New York State Court of Claims
Feb 11, 2015
# 2015-018-609 (N.Y. Ct. Cl. Feb. 11, 2015)

Opinion

# 2015-018-609 Claim No. 112587

02-11-2015

EUGENE TAYLOR v. STATE OF NEW YORK

EUGENE TAYLOR Pro Se ERIC T. SCHNEIDERMAN Attorney General of the State of New York By: Ray A. Kyles, Esquire Assistant Attorney General


Synopsis

Claimant failed to prove the State's negligence and the claim must be dismissed.

Case information

UID:

2015-018-609

Claimant(s):

EUGENE TAYLOR

Claimant short name:

TAYLOR

Footnote (claimant name) :

Defendant(s):

STATE OF NEW YORK

Footnote (defendant name) :

Third-party claimant(s):

Third-party defendant(s):

Claim number(s):

112587

Motion number(s):

Cross-motion number(s):

Judge:

DIANE L. FITZPATRICK

Claimant's attorney:

EUGENE TAYLOR Pro Se

Defendant's attorney:

ERIC T. SCHNEIDERMAN Attorney General of the State of New York By: Ray A. Kyles, Esquire Assistant Attorney General

Third-party defendant's attorney:

Signature date:

February 11, 2015

City:

Syracuse

Comments:

Official citation:

Appellate results:

See also (multicaptioned case)


Decision

Claimant seeks damages for personal injuries he suffered on March 7, 2006, when the cable on a "lat" machine in the weight room at Watertown Correctional Facility (Watertown) snapped, causing the metal bar to hit Claimant in the head. The claim alleges that the screws and bolts came out of the machine, and that Defendant knew or should have known of the defective condition because it existed for three months prior to his injury. Defendant interposed three affirmative defenses in its answer: qualified privilege or sovereign immunity, culpable conduct of Claimant or a third party, and assumption of the risk.

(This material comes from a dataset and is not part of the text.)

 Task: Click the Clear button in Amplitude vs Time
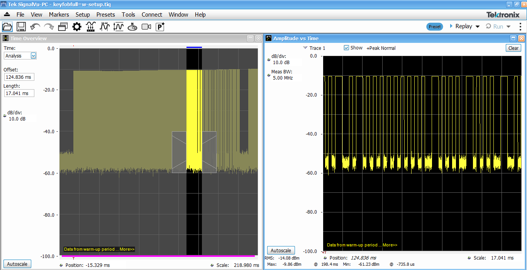click(513, 48)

At trial, Claimant testified that he went to the weight room at Watertown on March 7, 2006, for the first time and used the "lat" machine. When he lifted the weights, the cable failed, causing the metal bar to hit Claimant in the head. Other inmates reported the incident to the correction officers and Claimant was taken to the infirmary for stitches. He testified he suffered migraine headaches and blurred vision for approximately eight months thereafter. Claimant did not see anyone else use the "lat" machines before him the day he was injured. In his experience, the Recreation Department of the facility usually checks the machines and, he states, if they had done so this time, they would have found the defect before his injury.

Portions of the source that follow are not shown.